* Task description *
Each line of the material below that holds the word "volume" needs to be copied.
===============
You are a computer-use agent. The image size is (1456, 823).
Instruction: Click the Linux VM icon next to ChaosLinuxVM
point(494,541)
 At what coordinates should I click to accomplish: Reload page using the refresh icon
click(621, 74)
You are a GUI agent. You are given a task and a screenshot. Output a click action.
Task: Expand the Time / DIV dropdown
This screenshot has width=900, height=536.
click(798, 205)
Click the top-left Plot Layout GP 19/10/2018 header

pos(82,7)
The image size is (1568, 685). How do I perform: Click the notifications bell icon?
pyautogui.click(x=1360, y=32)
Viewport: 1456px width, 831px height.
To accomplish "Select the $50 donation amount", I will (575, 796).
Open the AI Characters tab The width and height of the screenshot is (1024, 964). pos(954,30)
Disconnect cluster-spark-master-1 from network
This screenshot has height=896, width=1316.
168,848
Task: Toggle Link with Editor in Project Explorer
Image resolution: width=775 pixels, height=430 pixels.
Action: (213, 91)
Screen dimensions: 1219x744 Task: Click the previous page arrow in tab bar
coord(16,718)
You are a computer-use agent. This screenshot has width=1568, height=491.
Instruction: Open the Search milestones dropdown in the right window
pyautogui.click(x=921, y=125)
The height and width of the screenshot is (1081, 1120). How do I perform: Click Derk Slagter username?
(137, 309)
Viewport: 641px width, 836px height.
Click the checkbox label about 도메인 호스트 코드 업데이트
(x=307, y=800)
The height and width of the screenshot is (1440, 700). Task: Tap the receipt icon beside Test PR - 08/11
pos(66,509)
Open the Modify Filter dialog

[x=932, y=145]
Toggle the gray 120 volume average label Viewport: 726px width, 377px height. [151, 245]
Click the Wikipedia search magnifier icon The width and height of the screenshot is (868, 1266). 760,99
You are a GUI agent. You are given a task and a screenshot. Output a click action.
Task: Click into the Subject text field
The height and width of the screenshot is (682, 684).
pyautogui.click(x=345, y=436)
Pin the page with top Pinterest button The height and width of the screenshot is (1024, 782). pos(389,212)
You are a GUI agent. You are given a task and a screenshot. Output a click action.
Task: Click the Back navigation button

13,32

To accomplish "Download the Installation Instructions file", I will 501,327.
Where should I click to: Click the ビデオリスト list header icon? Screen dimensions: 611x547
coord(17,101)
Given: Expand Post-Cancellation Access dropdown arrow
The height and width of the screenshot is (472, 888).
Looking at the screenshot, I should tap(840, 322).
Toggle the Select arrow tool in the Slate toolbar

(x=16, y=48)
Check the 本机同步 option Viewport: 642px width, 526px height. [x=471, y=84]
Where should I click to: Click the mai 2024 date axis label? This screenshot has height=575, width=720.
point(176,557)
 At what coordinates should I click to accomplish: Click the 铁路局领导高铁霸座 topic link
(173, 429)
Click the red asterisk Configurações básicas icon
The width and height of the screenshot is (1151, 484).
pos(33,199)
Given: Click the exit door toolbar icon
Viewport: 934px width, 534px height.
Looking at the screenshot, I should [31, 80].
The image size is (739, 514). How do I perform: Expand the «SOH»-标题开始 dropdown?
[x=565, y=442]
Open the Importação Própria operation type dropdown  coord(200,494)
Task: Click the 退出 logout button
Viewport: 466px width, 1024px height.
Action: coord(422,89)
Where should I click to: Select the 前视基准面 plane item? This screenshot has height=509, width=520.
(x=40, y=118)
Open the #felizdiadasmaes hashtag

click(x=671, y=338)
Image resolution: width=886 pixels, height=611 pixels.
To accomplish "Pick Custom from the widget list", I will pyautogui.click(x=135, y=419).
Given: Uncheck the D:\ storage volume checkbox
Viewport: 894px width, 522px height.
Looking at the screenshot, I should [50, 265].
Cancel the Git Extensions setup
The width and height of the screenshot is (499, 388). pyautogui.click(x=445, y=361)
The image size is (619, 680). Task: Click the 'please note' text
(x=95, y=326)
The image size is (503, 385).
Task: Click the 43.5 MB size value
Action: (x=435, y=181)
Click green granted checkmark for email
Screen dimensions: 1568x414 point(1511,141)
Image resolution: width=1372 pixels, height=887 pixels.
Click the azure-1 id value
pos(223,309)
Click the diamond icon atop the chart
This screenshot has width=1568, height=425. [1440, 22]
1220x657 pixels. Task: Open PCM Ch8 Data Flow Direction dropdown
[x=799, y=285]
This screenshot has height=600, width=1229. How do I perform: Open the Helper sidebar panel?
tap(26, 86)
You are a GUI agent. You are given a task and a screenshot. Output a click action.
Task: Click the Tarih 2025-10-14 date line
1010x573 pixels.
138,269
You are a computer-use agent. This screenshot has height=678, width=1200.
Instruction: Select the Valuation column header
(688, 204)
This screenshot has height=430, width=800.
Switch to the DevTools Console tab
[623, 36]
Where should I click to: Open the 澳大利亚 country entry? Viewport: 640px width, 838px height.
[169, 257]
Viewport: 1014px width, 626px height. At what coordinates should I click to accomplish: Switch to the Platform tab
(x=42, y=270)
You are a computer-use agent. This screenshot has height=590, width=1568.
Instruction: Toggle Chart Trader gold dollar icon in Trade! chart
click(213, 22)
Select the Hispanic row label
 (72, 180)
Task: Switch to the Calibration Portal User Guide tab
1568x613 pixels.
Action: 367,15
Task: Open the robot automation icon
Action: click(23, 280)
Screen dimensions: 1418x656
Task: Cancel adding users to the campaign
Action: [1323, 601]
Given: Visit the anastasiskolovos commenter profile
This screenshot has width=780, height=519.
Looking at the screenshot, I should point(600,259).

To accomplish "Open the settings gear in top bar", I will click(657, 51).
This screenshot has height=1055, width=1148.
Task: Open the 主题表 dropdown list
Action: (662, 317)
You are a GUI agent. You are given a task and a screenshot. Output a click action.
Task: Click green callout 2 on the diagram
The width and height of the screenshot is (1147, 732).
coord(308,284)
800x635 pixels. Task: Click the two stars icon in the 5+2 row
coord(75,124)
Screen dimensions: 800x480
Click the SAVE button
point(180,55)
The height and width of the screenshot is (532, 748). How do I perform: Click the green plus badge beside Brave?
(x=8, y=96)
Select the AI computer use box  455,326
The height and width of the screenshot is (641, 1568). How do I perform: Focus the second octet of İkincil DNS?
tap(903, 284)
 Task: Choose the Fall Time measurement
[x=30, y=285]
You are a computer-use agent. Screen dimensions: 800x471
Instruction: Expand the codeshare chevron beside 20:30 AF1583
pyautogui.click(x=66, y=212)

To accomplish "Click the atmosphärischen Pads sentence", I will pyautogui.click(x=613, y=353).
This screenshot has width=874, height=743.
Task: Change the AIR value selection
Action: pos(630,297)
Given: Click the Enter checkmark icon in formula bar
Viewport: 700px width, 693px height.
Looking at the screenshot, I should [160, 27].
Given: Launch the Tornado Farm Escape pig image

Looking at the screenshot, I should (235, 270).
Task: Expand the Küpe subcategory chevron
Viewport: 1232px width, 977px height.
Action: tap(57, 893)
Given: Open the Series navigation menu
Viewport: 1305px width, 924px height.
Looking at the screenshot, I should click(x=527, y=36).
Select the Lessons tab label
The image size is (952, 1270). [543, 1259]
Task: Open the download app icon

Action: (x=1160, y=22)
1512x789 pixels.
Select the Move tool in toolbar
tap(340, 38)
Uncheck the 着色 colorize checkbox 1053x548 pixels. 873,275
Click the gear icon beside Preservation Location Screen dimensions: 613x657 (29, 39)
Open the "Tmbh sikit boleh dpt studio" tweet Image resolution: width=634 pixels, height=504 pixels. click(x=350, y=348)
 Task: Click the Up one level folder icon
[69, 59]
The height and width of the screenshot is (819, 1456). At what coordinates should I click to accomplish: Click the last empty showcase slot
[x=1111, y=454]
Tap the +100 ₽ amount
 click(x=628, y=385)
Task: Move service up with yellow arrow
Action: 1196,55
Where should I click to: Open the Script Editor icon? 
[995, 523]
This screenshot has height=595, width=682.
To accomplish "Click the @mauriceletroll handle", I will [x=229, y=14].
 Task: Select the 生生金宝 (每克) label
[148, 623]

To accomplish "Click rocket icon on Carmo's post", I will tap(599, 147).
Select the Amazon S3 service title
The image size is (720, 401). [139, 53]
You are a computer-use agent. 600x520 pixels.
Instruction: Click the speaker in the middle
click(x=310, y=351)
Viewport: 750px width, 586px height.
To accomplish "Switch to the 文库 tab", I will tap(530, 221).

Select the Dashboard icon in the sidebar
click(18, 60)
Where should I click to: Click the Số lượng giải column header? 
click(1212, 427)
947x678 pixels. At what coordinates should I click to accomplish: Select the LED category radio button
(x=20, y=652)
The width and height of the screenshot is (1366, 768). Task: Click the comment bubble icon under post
===============
* Answer area *
Toggle the gray 120 volume average label Viewport: 726px width, 377px height. [151, 245]
Given: Uncheck the D:\ storage volume checkbox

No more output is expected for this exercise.